This is what charting does not tell you:
A new nurse, only a few months on the job, helps his patient to the bathroom. The patient had undergone a simple, very minor surgery the day before and was ready for discharge. As the nurse walked him to the bathroom, he joked that he had a long drive ahead of him and didn't want his kids telling him that they'd asked him if he needed to go ten minutes before and that he'd just have to hold it.
The nurse heard him fall off the toilet. When he got into the bathroom, a matter of five steps (if that), the patient was unresponsive, not breathing, and did not have a pulse. The nurse ran the three steps to the door and shouted for a code cart and to call the code (which I did), then went back to start compressions.

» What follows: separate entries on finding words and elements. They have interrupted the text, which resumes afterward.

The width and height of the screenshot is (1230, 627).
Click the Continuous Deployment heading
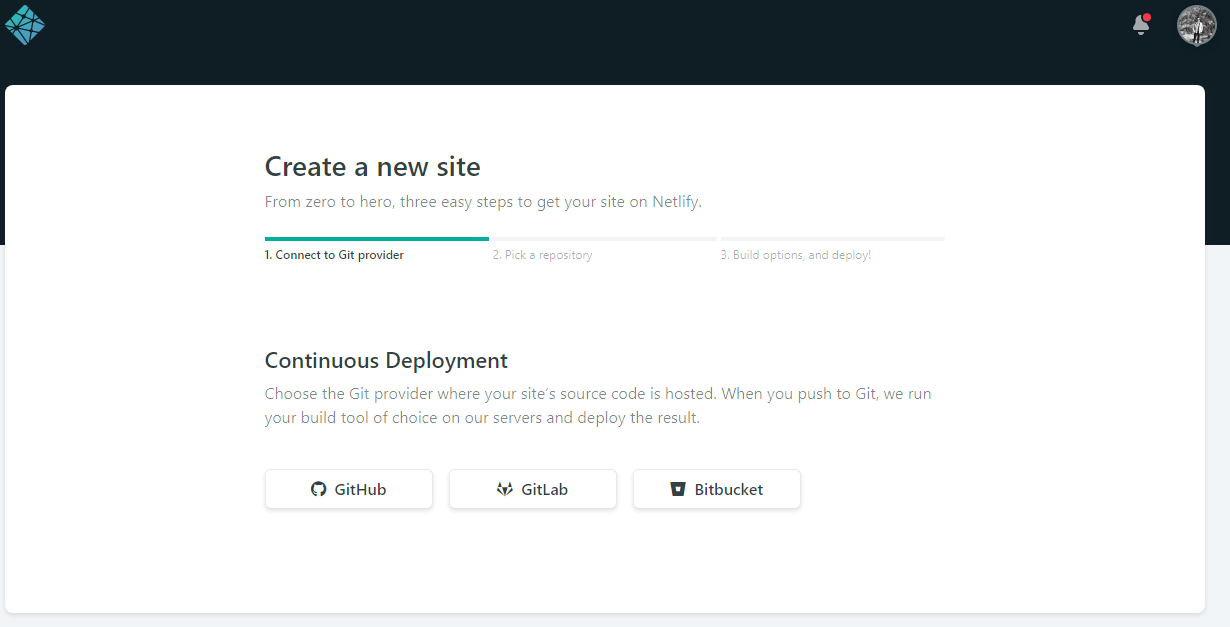[386, 361]
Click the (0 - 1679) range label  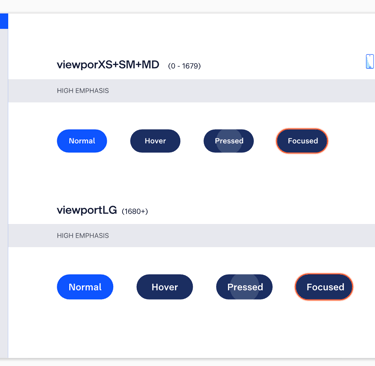point(184,66)
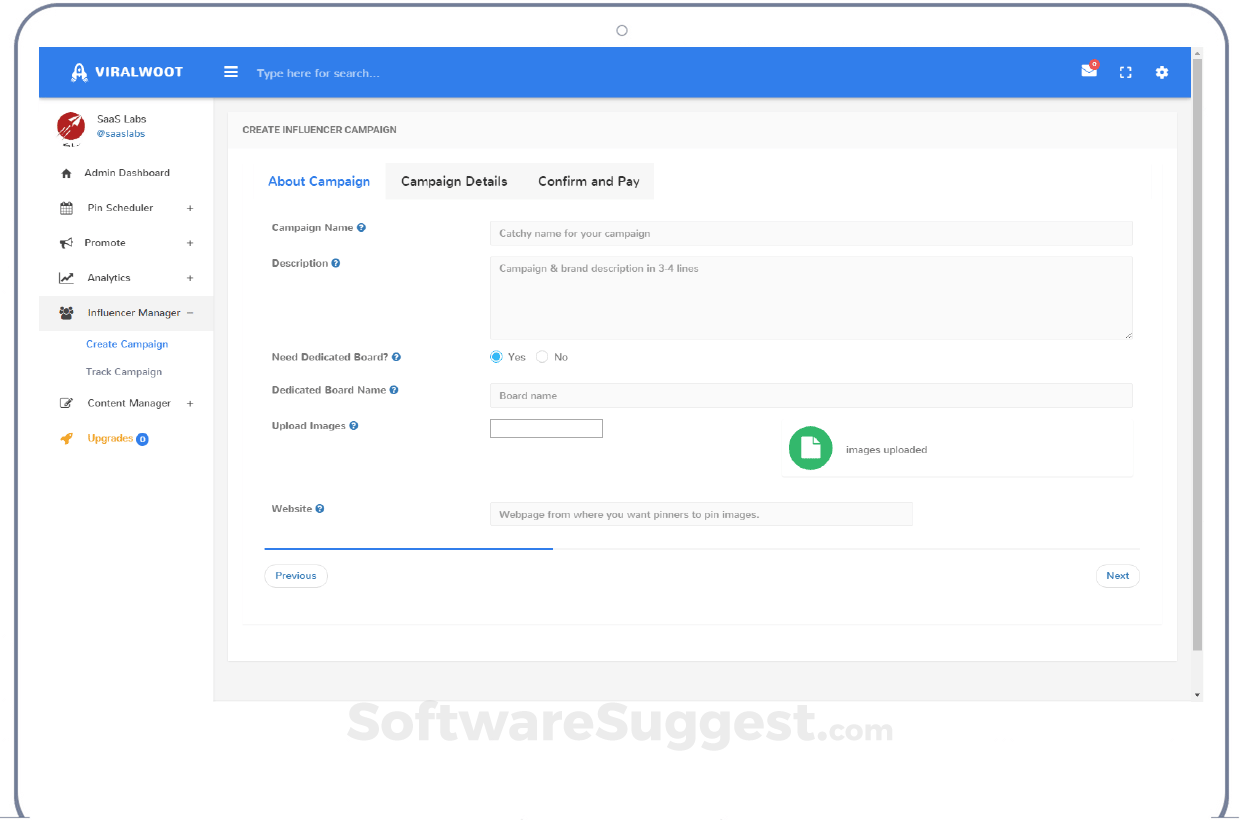The width and height of the screenshot is (1240, 820).
Task: Collapse the Influencer Manager menu
Action: tap(190, 313)
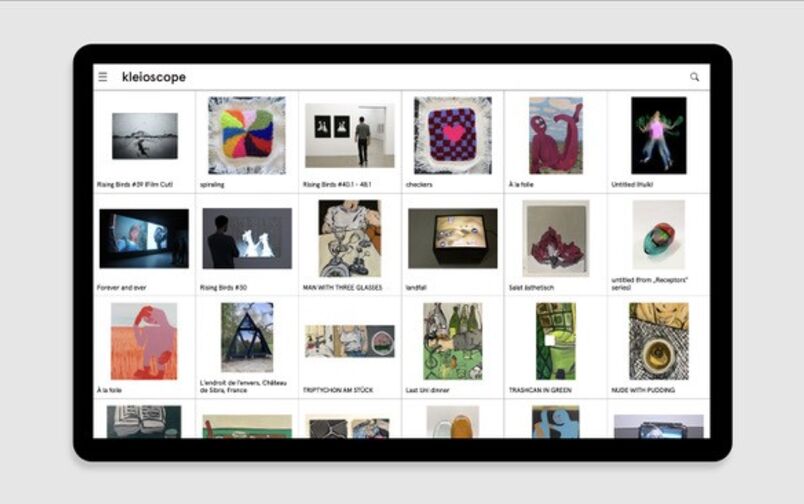
Task: Open the red figure À la folie painting
Action: (x=556, y=135)
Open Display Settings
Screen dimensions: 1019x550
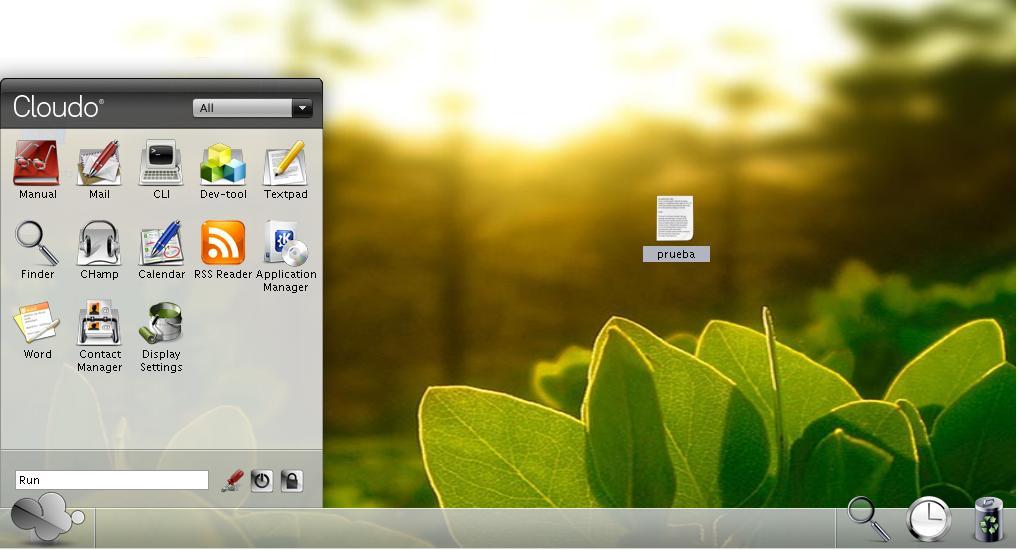click(x=161, y=325)
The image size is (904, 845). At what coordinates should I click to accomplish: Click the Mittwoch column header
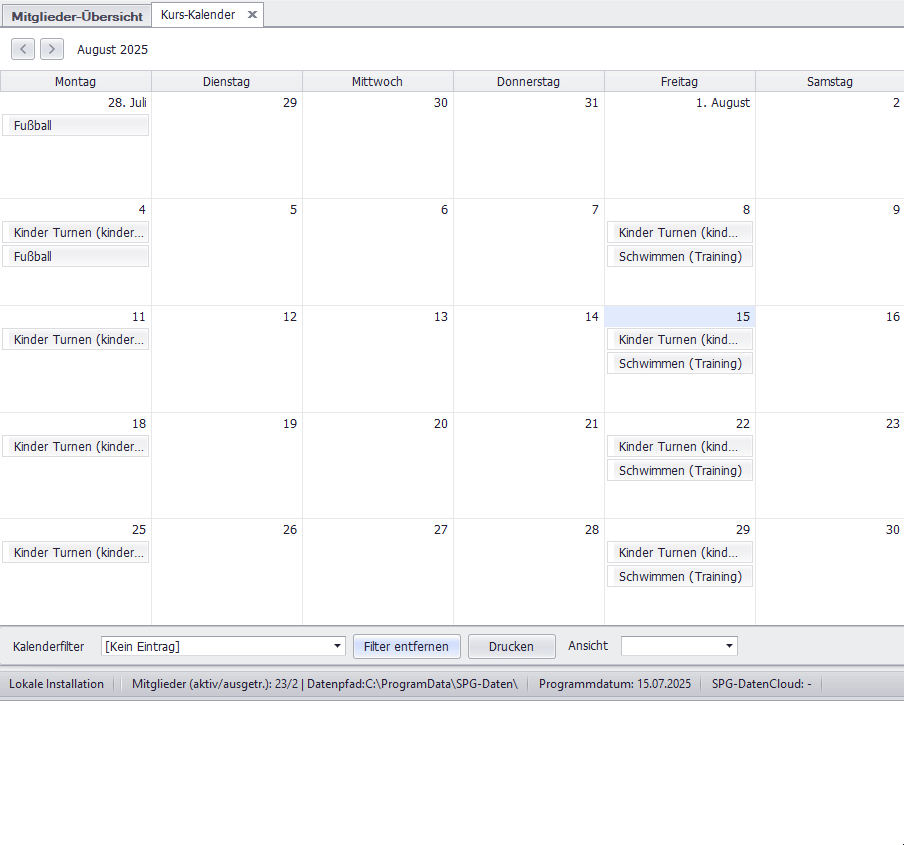(x=378, y=82)
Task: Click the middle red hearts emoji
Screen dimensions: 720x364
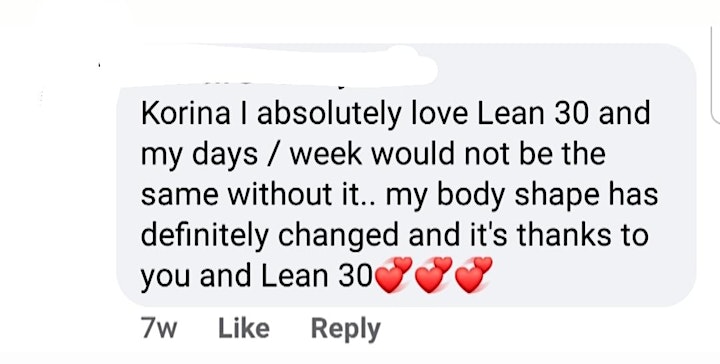Action: pos(433,274)
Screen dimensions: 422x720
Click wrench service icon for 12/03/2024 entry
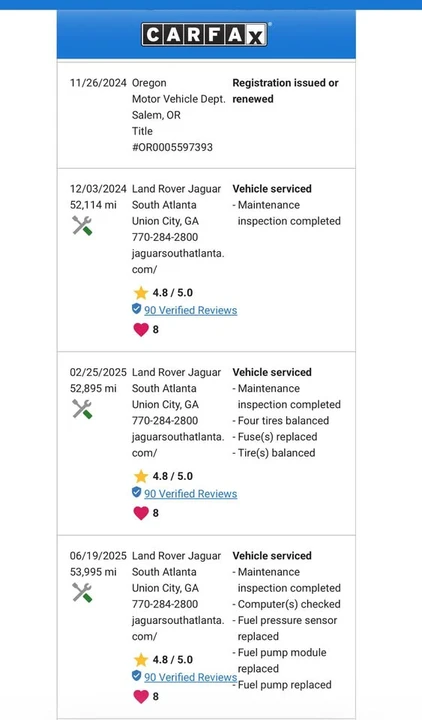tap(82, 226)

Because he was literally seconds away from discharge, the patient had no IV. Three of us dug around in his arms before I was able to start two large-bore IVs in his ankles. We started fluids, continued compressions and artificial breaths with an Ambu-Bag, and pushed as many drugs as we could in a vain attempt to get his heart started again.
At some point in the proceedings, someone realized that his kids were downstairs with the car, waiting for him to be wheeled down to leave. That brave person went with the chaplain to tell the kids that something had happened, we didn't know what, but that the doctors were with Dad.
But he's not doing well. At all. You need to know that now.
We coded him for just short of an hour. At the end of it, we left the nasal trumpet and the tube in place, left the IVs where they were, turned off the useless fluids, and called for the coroner. The docs wanted an autopsy. It'll probably show either a massive pulmonary embolus, or a massive bleed, or a massive cascade of clots in the brain, but they want to know.
And I walked into the breakroom and found my colleague in tears.
I don't do well with tears. Especially not from people that I know and respect and care for. All I could do was hug him, and cuddle his head in my shoulder, and tell him that he did the right thing, that he acted fast enough, that sometimes there are things that nobody can predict, that sometimes shit just happens, without any warning from vital signs or behavior or a change in the level of consciousness.
All of those things are true. All of those things were true in this case. All of the residents, and the people on the code team, and the attending physician told him the same things I did. But true or not, real or not, sometimes those things make no difference at all to how you feel.
I should've been there faster. I shouldn't have turned my back to give him privacy. I should've left that IV in thirty seconds longer. These are the things that run through your head.
Three nice people lost their dad today. One very nice woman lost her husband of fifty-two years. My colleague lost...I don't know what. It's certainly not innocence, because that's gone within the first five minutes after you step on the floor. Something, though: maybe a certainty that we *can* win 'em all, that what you do can make a difference, that caring enough will pull people through.
He'll be thinking about his patient tonight. I hope to God that his partner rubs his feet and feeds him something strong and comforting for dinner. I'll be thinking about him, and wondering if he'll feel like I felt the first time I lost somebody.
We all do our jobs with the belief that we are invincible. That is not true, of course, but being shown our inability to save every life hits hard. Eventually the belief in invincibility comes back, because how on earth could you do this job without it?
But between now, when you pull the sheet up over your--*your*--patient's face, and the day that you forget what it's like when you can't bring one back, is a very long time.